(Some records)
+---+
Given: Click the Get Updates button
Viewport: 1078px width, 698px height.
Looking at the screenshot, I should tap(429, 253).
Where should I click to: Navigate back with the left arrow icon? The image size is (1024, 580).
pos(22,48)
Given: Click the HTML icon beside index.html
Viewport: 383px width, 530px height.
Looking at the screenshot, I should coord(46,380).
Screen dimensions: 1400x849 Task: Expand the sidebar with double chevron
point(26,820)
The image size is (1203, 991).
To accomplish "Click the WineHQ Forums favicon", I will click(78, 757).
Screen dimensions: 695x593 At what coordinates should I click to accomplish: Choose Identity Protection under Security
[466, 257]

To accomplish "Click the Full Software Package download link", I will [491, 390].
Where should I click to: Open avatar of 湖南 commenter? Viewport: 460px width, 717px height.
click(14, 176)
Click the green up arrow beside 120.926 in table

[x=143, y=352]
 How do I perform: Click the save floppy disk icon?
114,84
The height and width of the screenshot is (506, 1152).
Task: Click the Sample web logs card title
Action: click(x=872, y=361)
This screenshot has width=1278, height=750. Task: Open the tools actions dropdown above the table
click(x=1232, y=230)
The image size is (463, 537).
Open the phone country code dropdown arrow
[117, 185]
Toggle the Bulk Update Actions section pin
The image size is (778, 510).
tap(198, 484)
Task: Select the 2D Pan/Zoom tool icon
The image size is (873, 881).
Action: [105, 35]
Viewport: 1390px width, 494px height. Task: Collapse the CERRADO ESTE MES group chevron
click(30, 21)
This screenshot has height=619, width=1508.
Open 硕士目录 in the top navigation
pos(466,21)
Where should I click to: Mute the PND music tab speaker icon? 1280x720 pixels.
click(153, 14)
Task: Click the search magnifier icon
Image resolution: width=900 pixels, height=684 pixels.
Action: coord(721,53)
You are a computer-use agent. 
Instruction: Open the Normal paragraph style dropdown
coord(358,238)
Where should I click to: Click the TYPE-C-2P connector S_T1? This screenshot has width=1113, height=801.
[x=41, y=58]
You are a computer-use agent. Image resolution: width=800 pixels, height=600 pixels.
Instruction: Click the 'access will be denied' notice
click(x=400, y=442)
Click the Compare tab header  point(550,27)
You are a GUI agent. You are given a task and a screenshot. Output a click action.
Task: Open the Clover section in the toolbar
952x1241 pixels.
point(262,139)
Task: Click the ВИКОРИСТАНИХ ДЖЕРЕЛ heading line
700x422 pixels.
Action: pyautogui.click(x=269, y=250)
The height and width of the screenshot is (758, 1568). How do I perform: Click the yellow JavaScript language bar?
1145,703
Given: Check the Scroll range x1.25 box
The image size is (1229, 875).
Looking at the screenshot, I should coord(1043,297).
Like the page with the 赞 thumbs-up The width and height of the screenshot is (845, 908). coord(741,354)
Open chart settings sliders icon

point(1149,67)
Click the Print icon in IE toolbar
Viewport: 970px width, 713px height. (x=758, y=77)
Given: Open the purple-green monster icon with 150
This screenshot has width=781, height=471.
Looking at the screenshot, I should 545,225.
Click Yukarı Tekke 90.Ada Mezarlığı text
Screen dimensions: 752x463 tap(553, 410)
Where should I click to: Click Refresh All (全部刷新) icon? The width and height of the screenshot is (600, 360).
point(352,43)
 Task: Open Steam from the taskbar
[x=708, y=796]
+---+
» **DIRECTIONS FOR THIS TASK**
Echo every line of the records above, unchanged.

» **COMPLETED TASK**
Given: Click the Get Updates button
Viewport: 1078px width, 698px height.
Looking at the screenshot, I should tap(429, 253).
Where should I click to: Navigate back with the left arrow icon? The image size is (1024, 580).
pos(22,48)
Given: Click the HTML icon beside index.html
Viewport: 383px width, 530px height.
Looking at the screenshot, I should coord(46,380).
Screen dimensions: 1400x849 Task: Expand the sidebar with double chevron
point(26,820)
The image size is (1203, 991).
To accomplish "Click the WineHQ Forums favicon", I will click(78, 757).
Screen dimensions: 695x593 At what coordinates should I click to accomplish: Choose Identity Protection under Security
[466, 257]

To accomplish "Click the Full Software Package download link", I will [491, 390].
Where should I click to: Open avatar of 湖南 commenter? Viewport: 460px width, 717px height.
click(14, 176)
Click the green up arrow beside 120.926 in table

[x=143, y=352]
 How do I perform: Click the save floppy disk icon?
114,84
The height and width of the screenshot is (506, 1152).
Task: Click the Sample web logs card title
Action: click(x=872, y=361)
This screenshot has width=1278, height=750. Task: Open the tools actions dropdown above the table
click(x=1232, y=230)
The image size is (463, 537).
Open the phone country code dropdown arrow
[117, 185]
Toggle the Bulk Update Actions section pin
The image size is (778, 510).
tap(198, 484)
Task: Select the 2D Pan/Zoom tool icon
The image size is (873, 881).
Action: [105, 35]
Viewport: 1390px width, 494px height. Task: Collapse the CERRADO ESTE MES group chevron
click(30, 21)
This screenshot has height=619, width=1508.
Open 硕士目录 in the top navigation
pos(466,21)
Where should I click to: Mute the PND music tab speaker icon? 1280x720 pixels.
click(153, 14)
Task: Click the search magnifier icon
Image resolution: width=900 pixels, height=684 pixels.
Action: coord(721,53)
You are a computer-use agent. 
Instruction: Open the Normal paragraph style dropdown
coord(358,238)
Where should I click to: Click the TYPE-C-2P connector S_T1? This screenshot has width=1113, height=801.
[x=41, y=58]
You are a computer-use agent. Image resolution: width=800 pixels, height=600 pixels.
Instruction: Click the 'access will be denied' notice
click(x=400, y=442)
Click the Compare tab header  point(550,27)
You are a GUI agent. You are given a task and a screenshot. Output a click action.
Task: Open the Clover section in the toolbar
952x1241 pixels.
point(262,139)
Task: Click the ВИКОРИСТАНИХ ДЖЕРЕЛ heading line
700x422 pixels.
Action: pyautogui.click(x=269, y=250)
The height and width of the screenshot is (758, 1568). How do I perform: Click the yellow JavaScript language bar?
1145,703
Given: Check the Scroll range x1.25 box
The image size is (1229, 875).
Looking at the screenshot, I should coord(1043,297).
Like the page with the 赞 thumbs-up The width and height of the screenshot is (845, 908). coord(741,354)
Open chart settings sliders icon

point(1149,67)
Click the Print icon in IE toolbar
Viewport: 970px width, 713px height. (x=758, y=77)
Given: Open the purple-green monster icon with 150
This screenshot has width=781, height=471.
Looking at the screenshot, I should 545,225.
Click Yukarı Tekke 90.Ada Mezarlığı text
Screen dimensions: 752x463 tap(553, 410)
Where should I click to: Click Refresh All (全部刷新) icon? The width and height of the screenshot is (600, 360).
point(352,43)
 Task: Open Steam from the taskbar
[x=708, y=796]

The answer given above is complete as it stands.